El folclore argentino se nutre constantemente de historias y pasiones que resuenan en cada rincón del país. Entre las más recientes, “Eterno amor” ha logrado convertirse en un himno que, más allá de su melodía envolvente, evoca un entramado de relaciones y emociones. Compuesto por Martín Paz y Miguel Arce, este tema ha sido interpretado por más de trescientas versiones, convirtiendo su esencia en un símbolo de las peñas y festivales. Sin embargo, conocer la historia detrás de su creación es casi tan conmovedor como la canción misma. La revelación de Soledad Pastorutti sobre su íntima conexión con la letra, que sugiere que fue escrita en su honor, ha revitalizado el interés por entender cómo un simple acordes y versos pudieron gestar una pasión que aún se canta con fervor, dejando huella en quienes la interpretan y la escuchan.

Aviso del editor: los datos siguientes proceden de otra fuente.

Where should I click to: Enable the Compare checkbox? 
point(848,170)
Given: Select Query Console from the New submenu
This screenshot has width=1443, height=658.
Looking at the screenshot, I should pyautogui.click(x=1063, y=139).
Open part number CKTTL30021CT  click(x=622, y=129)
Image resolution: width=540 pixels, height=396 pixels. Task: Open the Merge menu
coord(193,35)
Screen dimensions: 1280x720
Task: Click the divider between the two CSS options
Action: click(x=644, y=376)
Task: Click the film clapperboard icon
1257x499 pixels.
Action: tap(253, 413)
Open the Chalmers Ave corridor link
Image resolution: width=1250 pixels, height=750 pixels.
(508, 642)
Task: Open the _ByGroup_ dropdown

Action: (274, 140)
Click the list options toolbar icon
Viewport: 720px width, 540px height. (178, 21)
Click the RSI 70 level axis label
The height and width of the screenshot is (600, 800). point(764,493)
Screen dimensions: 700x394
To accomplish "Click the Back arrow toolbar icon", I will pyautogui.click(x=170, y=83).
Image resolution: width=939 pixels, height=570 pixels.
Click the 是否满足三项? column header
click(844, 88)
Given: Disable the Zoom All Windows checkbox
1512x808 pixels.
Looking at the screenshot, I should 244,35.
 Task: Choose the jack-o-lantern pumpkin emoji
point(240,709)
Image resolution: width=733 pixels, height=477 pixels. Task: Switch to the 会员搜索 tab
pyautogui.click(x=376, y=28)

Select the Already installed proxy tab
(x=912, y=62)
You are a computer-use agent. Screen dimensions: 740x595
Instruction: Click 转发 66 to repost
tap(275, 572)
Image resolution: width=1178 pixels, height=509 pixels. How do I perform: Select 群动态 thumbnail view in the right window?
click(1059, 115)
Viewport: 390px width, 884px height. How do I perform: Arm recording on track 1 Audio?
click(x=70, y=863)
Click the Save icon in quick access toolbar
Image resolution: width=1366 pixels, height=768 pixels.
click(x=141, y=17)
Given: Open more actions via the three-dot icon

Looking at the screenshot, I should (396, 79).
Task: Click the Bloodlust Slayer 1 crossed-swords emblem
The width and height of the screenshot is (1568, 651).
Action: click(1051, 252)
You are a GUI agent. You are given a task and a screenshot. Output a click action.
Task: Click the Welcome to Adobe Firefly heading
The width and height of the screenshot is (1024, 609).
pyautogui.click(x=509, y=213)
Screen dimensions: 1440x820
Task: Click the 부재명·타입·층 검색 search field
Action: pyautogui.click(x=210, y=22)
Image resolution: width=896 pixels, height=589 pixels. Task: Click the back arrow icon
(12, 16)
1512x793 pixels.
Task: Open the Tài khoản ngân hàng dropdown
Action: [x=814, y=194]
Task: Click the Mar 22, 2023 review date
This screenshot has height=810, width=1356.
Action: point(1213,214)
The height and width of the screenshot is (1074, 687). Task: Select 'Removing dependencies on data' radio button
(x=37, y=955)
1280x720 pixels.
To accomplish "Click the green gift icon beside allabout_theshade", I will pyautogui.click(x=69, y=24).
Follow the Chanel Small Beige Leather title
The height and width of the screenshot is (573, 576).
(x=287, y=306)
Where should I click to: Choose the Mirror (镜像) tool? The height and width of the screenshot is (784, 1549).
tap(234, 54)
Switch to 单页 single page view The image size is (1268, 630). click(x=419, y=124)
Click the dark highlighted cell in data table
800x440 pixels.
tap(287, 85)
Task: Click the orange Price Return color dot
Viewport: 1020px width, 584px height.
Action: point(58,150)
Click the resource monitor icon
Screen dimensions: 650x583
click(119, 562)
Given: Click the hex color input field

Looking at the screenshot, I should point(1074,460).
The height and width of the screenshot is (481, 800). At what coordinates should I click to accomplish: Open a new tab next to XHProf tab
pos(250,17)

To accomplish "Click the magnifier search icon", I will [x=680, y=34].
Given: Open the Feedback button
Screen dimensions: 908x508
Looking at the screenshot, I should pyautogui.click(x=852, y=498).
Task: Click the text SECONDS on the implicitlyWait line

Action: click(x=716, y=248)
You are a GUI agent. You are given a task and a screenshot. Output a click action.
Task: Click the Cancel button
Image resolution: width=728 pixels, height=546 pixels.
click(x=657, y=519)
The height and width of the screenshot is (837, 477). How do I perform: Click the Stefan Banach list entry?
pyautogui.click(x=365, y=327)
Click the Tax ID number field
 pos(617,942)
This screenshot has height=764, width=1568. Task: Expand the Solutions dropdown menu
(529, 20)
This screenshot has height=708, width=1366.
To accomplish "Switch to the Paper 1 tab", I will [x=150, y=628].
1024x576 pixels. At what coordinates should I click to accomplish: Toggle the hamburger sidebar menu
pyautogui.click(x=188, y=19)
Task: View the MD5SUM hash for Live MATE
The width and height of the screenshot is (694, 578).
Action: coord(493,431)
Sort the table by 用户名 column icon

La historia de Martín Paz es inseparable de Los Manseros Santiagueños, grupo que su padre, Onofre Paz, fundó en 1959. Martín, quien formó parte de la agrupación durante una década, se convirtió en un referente del folclore antes de su fallecimiento en 2023. Su vínculo con el arte se evidencia no solo en su trayectoria, sino también en sus relaciones, como la que sostuvo con Soledad. En su propia voz, destacó la admiración que sentía hacia ella, indicando que, aunque “Eterno amor” fue una canción que irrumpió en la música popular, su creación fue motivada por un profundo respeto y cariño. Este afecto, patente en sus palabras, agrega una capa más de significado a la canción, llevando a los oyentes a apreciar no solo la melodía, sino la conexión humana que la inspira.
Por otra parte, la paternidad de “Eterno amor” presenta un matiz de controversia. Miguel Arce, coautor de la pieza, ha revelado que la letra fue escrita por él en el año 2000. Este giro en la narrativa alimenta el debate sobre la autoría y brinda una perspectiva interesante sobre el proceso creativo. Según Arce, la musicalización de la letra por parte de Martín y la posterior grabación con Los Manseros constituye un fenómeno dentro del folclore argentino, donde las historias de los creadores se entrelazan en un baile de admiración y memoria. En este sentido, “Eterno amor” no se limita a ser una canción; es un reflejo de cómo las pasiones y las colaboraciones dan forma a la identidad cultural argentina, capturando el espíritu de generaciones que reverberan a través de cada interpretación.